Une Ferrari F50 noire — et pas n’importe laquelle — s’apprête à faire sensation lors d’une prochaine vente aux enchères organisée par RM Sotheby’s : l’exemplaire identifié sous le numéro de châssis 106715, rare et certifié Ferrari Classiche, pourrait atteindre une cote comprise entre 5 et 6 millions de livres sterling (soit environ 6 à 7 millions d’euros). Pour les collectionneurs et passionnés, c’est l’occasion d’observer un phénomène de marché qui redonne des lettres de noblesse à une supercar souvent restée dans l’ombre de la mythique F40.
Une F50 pas comme les autres
Produite à seulement 349 exemplaires, la F50 est déjà une voiture d’exception par sa configuration technique : V12 atmosphérique 4,7 litres dérivé de la monoplace de F1, châssis monocoque en fibre de carbone et caractère de conduite résolument brut. L’exemplaire en question se distingue par sa livrée noire — une rareté pour la F50 dont la majorité des unités étaient sorties en Rosso Corsa. Seuls quatre exemplaires furent initialement produits en noir par l’usine, ce qui magnifie l’unicité de cette voiture.
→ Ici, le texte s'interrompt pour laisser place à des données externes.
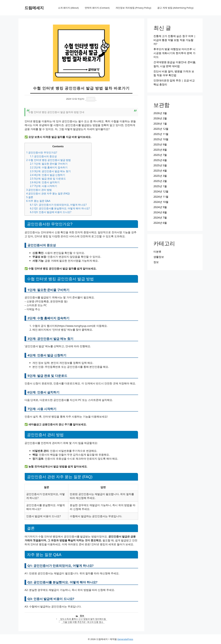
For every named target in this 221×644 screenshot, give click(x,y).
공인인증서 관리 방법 (39, 190)
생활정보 (159, 257)
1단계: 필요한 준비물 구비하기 (49, 164)
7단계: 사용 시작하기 (44, 186)
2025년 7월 (160, 155)
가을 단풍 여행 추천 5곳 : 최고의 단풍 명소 (83, 622)
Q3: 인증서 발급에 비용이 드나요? (50, 212)
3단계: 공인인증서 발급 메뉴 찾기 (50, 171)
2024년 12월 (161, 192)
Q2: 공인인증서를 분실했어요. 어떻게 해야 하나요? (60, 208)
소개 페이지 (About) (68, 8)
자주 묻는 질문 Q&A (38, 201)
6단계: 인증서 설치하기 (45, 182)
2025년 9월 (160, 144)
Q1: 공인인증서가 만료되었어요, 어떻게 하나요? (58, 204)
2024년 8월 (160, 212)
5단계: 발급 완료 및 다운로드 (48, 178)
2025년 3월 (160, 176)
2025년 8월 (160, 150)
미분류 (157, 252)
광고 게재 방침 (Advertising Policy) (175, 8)
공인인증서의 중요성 (43, 156)
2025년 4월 (160, 170)
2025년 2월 (160, 181)
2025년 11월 (161, 134)
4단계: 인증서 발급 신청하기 (48, 175)
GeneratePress (125, 639)
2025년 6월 (160, 160)
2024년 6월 (160, 223)
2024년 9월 (160, 207)
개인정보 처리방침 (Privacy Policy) (133, 8)
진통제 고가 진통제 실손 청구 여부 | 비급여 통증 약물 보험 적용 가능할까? (174, 40)
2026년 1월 (160, 124)
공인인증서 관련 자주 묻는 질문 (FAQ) (48, 194)
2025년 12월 (161, 129)
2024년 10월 (161, 202)
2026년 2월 (160, 118)
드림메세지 (34, 8)
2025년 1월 (160, 186)
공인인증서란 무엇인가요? (42, 152)
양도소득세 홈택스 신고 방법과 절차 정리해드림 (83, 619)
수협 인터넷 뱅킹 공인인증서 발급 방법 (48, 160)
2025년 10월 (161, 139)
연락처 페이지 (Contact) (97, 8)
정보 (82, 616)
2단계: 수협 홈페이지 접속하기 (49, 167)
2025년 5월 (160, 165)
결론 (30, 197)
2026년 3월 (160, 113)
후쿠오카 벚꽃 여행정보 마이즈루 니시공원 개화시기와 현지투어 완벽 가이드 (174, 53)
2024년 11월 (161, 196)
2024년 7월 (160, 218)
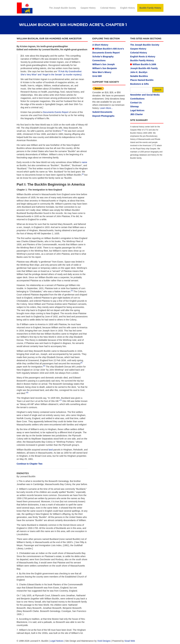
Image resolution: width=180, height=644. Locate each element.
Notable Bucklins (139, 76)
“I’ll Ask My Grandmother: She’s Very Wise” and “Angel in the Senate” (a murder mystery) (51, 73)
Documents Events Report (56, 112)
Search (158, 90)
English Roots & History (143, 56)
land (51, 450)
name (84, 162)
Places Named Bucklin (142, 80)
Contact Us (136, 102)
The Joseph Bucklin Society (62, 8)
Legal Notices (137, 110)
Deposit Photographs (103, 116)
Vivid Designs (104, 641)
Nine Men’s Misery (102, 72)
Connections (99, 60)
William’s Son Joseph (103, 64)
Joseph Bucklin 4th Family (144, 68)
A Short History (100, 45)
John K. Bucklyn (139, 72)
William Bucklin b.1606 (144, 64)
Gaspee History (88, 8)
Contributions (137, 99)
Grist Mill (97, 76)
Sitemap (134, 106)
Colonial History (108, 8)
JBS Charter (136, 114)
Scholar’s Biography (103, 56)
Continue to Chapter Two (29, 464)
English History (127, 8)
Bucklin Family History (150, 8)
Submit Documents (102, 112)
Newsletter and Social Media (145, 95)
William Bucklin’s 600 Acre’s (109, 49)
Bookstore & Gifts (139, 84)
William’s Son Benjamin (105, 68)
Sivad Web (130, 641)
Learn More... (106, 108)
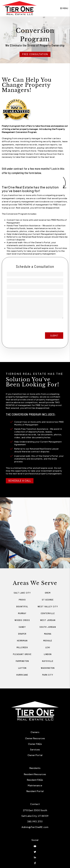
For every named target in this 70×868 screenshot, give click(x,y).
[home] (20, 8)
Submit (54, 336)
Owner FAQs (35, 744)
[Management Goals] (35, 308)
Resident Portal (35, 791)
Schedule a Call (20, 480)
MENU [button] (64, 8)
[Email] (35, 280)
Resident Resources (35, 774)
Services (35, 749)
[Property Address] (35, 293)
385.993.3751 (35, 822)
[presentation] (45, 324)
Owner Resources (35, 738)
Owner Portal (35, 755)
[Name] (35, 274)
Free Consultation (35, 54)
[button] (35, 846)
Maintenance (35, 785)
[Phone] (35, 287)
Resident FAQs (35, 780)
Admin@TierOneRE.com (35, 827)
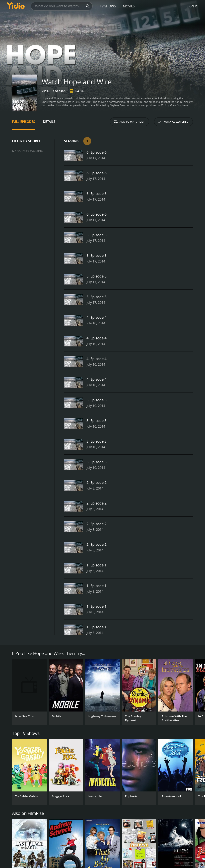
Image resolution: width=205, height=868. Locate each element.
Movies (129, 6)
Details (49, 121)
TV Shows (108, 6)
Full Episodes (24, 121)
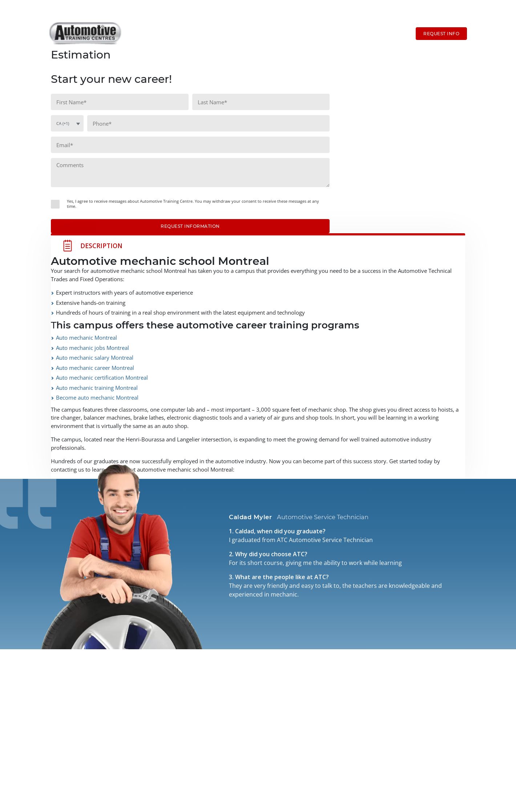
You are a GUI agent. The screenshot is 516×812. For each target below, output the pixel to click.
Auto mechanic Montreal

Sa trajectoire est par ailleurs singulière : livrée neuve au Japon via le concessionnaire Cornes de Tokyo, elle a ensuite transité au Royaume‑Uni et subi diverses transformations esthétiques, dont une période avec une livrée blanche et un kit Liberty Walk. Ramenée ensuite à une configuration plus respectueuse de son état d’origine, elle a finalement été confiée à la Carrozzeria Zanasi à Maranello pour une mise en valeur et une restauration de haut niveau, signant la connexion directe avec le berceau Ferrari.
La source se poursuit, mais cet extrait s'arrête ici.